The idea behind the cooperative, in part, is to get former students to help maintain the existing lavender fields, as volunteers.

West Virginia Public Broadcasting visited the mine site nearly a year later to see how the plants had fared through the winter. The grey, moonscape soil now has some purple growing on it. Small plants of English and French varieties of lavender dot the rocky fields.

A little more than 3,000 lavender plants survived the winter. Kruselock said that’s about half of what they planted last year.

A few volunteers, and at least one person who’s been paid part time, has been up here in the past few months weeding the fields. Most of that weeding work has been done by Lori Bailey. She heard about the lavender project from a news story and reached out to see how she could get involved.

“I just thought that was the greatest thing, cause there’s so much land that’s had mountaintop removal and I just think that’s great [that lavender is] making that look beautiful,” Bailey said.

But without Bailey and a handful of volunteers up here, the lavender plants might have been overtaken by weeds.

Photo: Janet Kunicki/West Virginia Public Broadcasting

That’s still a risk if they don’t find a way to keep the volunteers engaged or figure out how to pay people to maintain the fields.

“The last thing you want to do is go out and plant 2,000 [or] 10,000 acres and then not have anybody to work it or not have anybody to take care of it,” said Marina Sawyer, one of the Green Mining project’s main organizers from last year.

“If we don’t have the workforce or the students coming out to do that work, then you end up losing valuable plants. And we’re not about that either.”

But a few months after this interview, Sawyer and the other staff were all let go. They were only contracted to work on a one-year grant, and the funding ran out.

WVPB reached out to the Appalachian Regional Commission, which funded the project last year, to ask if they are happy with the project’s outcomes. They didn’t want to do an interview, but Wendy Wasserman, director of communications, sent the following statement:

“This project proves that Appalachia’s coal impacted communities are well-positioned for innovative economic development. The Green Mining team identified an asset, did the research, and literally got their hands dirty. Now a series of new value added products using Appalachian-grown lavender are headed to market.”

Wasserman said the project was turned down for a second round of funding from the ARC because so many other projects applied for funding. She said the application process was incredibly competitive this year.

Meanwhile, Rusty Kruselock said that in a few years, he hopes these fields of lavender will be producing enough essential oil that will earn some income for the project.

“Most of our revenue down the road is going to be shared profits. Once we get oil processing, we’re gonna use the shared revenue to make the whole foundation self-sustaining.”

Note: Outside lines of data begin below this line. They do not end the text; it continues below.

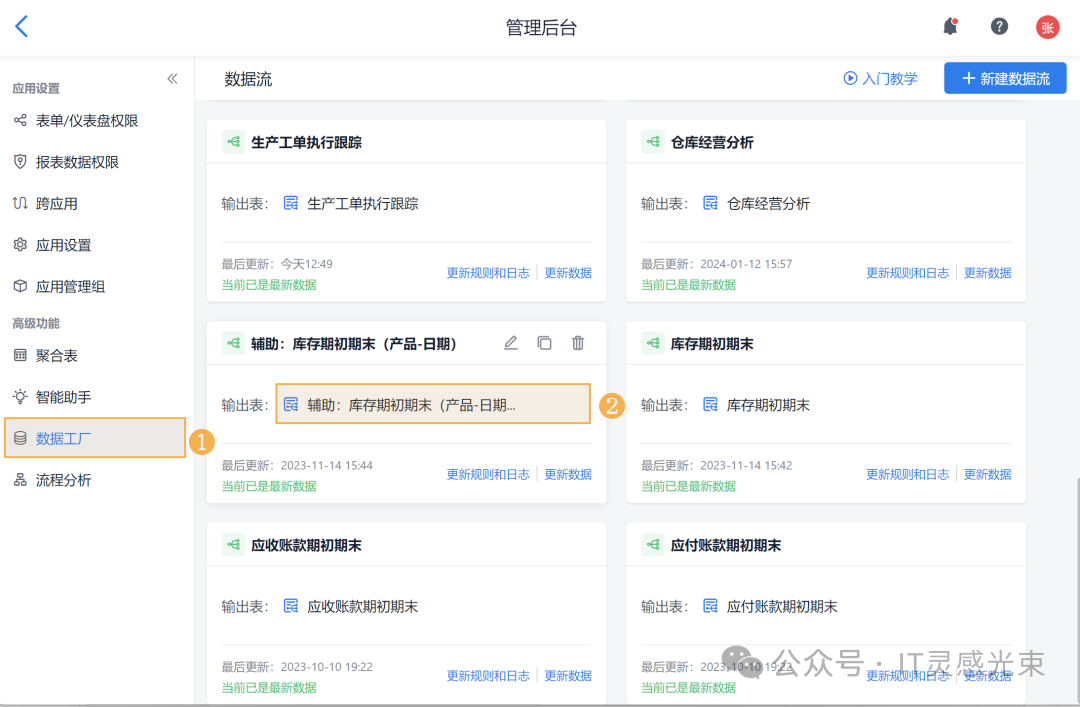Click the 生产工单执行跟踪 data flow icon
1080x707 pixels.
(x=233, y=142)
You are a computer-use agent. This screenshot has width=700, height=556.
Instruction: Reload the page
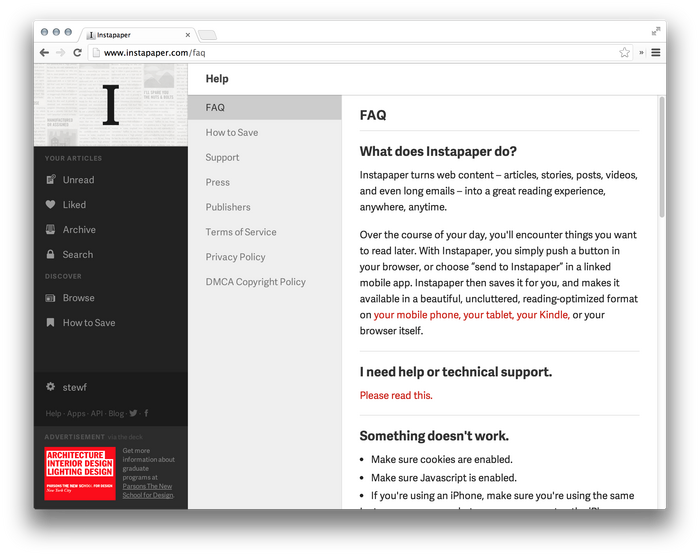tap(77, 52)
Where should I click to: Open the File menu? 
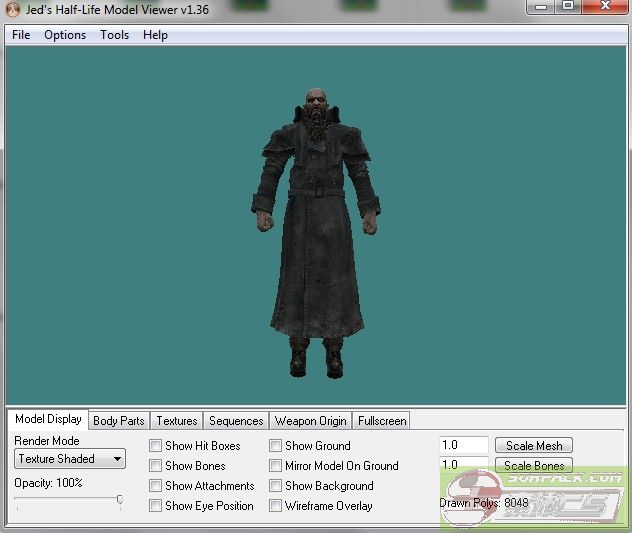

And the West Virginia Regional Technology Park does have the equipment, and the chemical expertise, to produce that oil. But they won’t be producing very much oil any time soon, not for at least another year or two, until the lavender plants are big enough.

So in the meantime, how will the program support itself and maintain the fields of lavender? Kruselock said although they didn’t receive a second year of funding from the ARC’s Power Plus program, they are going to try again later this fall. And he said, the handful of volunteers will help keep it going.

At this time, there are about five students still involved in helping the project grow.

Not among them is Debra and Scott Ritchie, who said they aren’t sure they have trust in the program anymore.

“It kind of put me back to that, ‘well why am I even trying?’ thought process,” Debra Ritchie said. “So I was angry. Real angry. And disappointed.”

She said it was nice to see the recent email that the project hasn’t gone completely underground, but they don’t have time to spend volunteering on the mine site, not at this time anyway.

At this point, the Ritchies are just struggling to pay their own bills. Debra got a job at a gas station, and her husband Scott is still looking for a job. They said they aren’t sure if they will stay in West Virginia, or if they plan to leave the state in search of work.